# South East England



## vizslahel (Jun 28, 2012)

Hello. I am new to the forum. Is anyone around the Bedfordshire, Hertfordshire or Buckinghamshire area or any of the surrounding areas??


----------



## sarah (Jun 1, 2011)

Hello Vizslahel ,  we live sort of near you in Lincolnshire ,not to far away


----------



## chris (Nov 27, 2011)

Hi we are in Northamptonshire . Our vizsla is a 17 month male full of mischief!


----------



## vizslahel (Jun 28, 2012)

Would be good to meet up for a walk  I have a three year old (just) male... full of many beans   ;D


----------



## sarah (Jun 1, 2011)

That would be good  Rufus is only 16 months ,and totally mad


----------



## Ddfred28 (Jun 26, 2012)

I'm in Buckinghamshire -- Beaconsfield, and Brian is 12 weeks old!


----------



## ralphiewoo (Jul 24, 2012)

sarah said:


> Hello Vizslahel ,  we live sort of near you in Lincolnshire ,not to far away


Hi Sarah, whereabouts in Lincs? My parents live between Sleaford and Horncastle and we visit them a lot and always on the lookout for fellow Vs to go whizzing with!


----------



## oliveJosh12 (Sep 10, 2012)

Im in Hertfordshire - havent got my V yet - collecting her at the end of the month but when shes big enough I will let you know


----------



## sarah (Jun 1, 2011)

Hi ralphiewoo ,only just seen your question for me ! we live in Donington ,Lincolnshire.Rufus is now 17 months and just soo handsome and good x ;D next time your my way give me a shout ,Rufus loves to meet other Vs,,he met 6 in one meet a couple of days a go !! he was in V heaven ! ;D ;D


----------



## OliverWestby (Jun 12, 2011)

We're in Buckinghamshire, just outside High Wycombe. Ruby is 8 months old now and completely mental.
As you say, it would be good to meet other Vizsla owners - there seem to be lots of 'Viz Whizz' meets about, but not yet found any in the south east.

Ollie


----------



## rideandy (May 13, 2009)

We are in Bedford.


----------



## hotmischief (Mar 11, 2012)

*Oliver*,

We are in Little Sandhurst, Berkshire about 30 minutes south of High Wycombe.

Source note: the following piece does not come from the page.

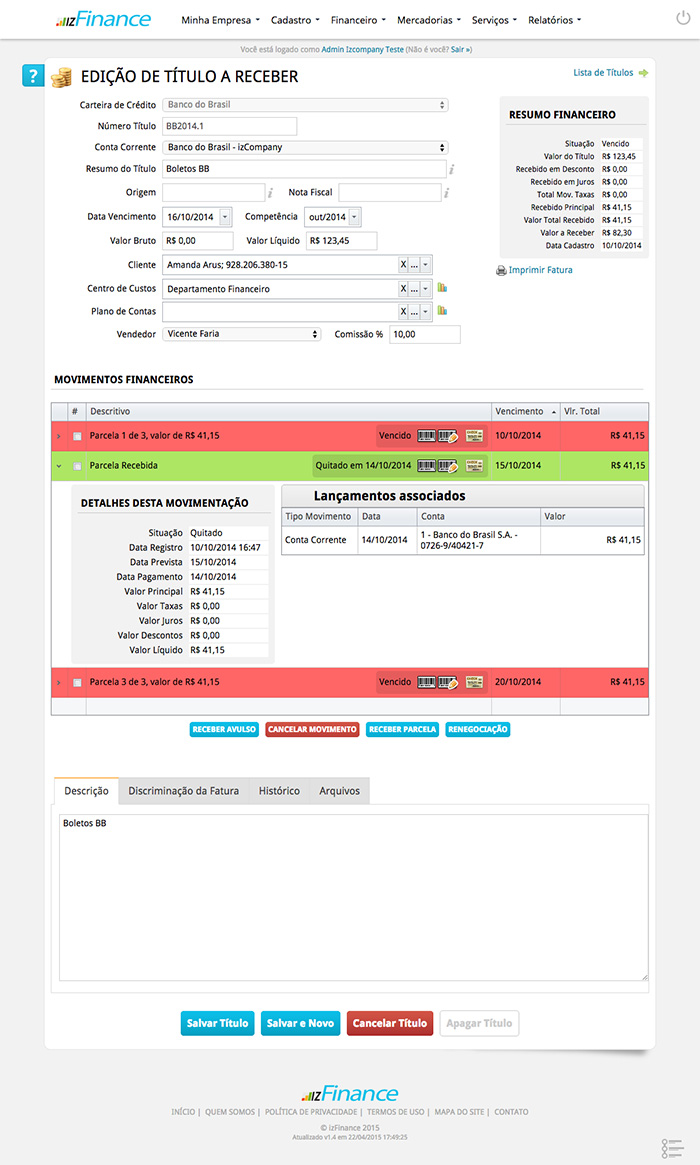This screenshot has width=700, height=1165.
Task: Switch to the Histórico tab
Action: 279,791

You ought to join the Surrey Vizslas on facebook- will post the link for you. They organise walks for Vizslas and their friends once a month and they are great fun and I have met some really lovely people. A couple from this forum go. My pup is 10 months(Boris) and there are quite a few young dogs that come. It is really great to see them all whizzing around.

http://www.facebook.com/home.php?ref=home#!/groups/surrey.viz/

Hope to see you and your pup soon.


----------



## Saz matt (Dec 29, 2012)

Me and my girlfriend are looking to get either a vizsla or weimaraner puppy. Unfortunately we don't know anyone who owns either breed, but have managed to see a couple of welms and really love the breed.

I want to make sure our choice is the best one and would really appreciate if there was someone in the area willing to let us come to them and see their dog/bitch. I understand there is little benefit to anyone in doing so, but we want to be the best owners we can be and know we need to gather as much knowledge as possible to even stand a chance! If someone is able to help a couple with a shared affection for this breed, We'd be ex tactic to hear from you!

We live near Northampton / Milton Keynes and are willing to travel more then an hr to you 

Matt & Saz x


----------



## hotmischief (Mar 11, 2012)

Saz Matt,

Welcome to the forum. You are being very sensible in trying to spend time with each breed.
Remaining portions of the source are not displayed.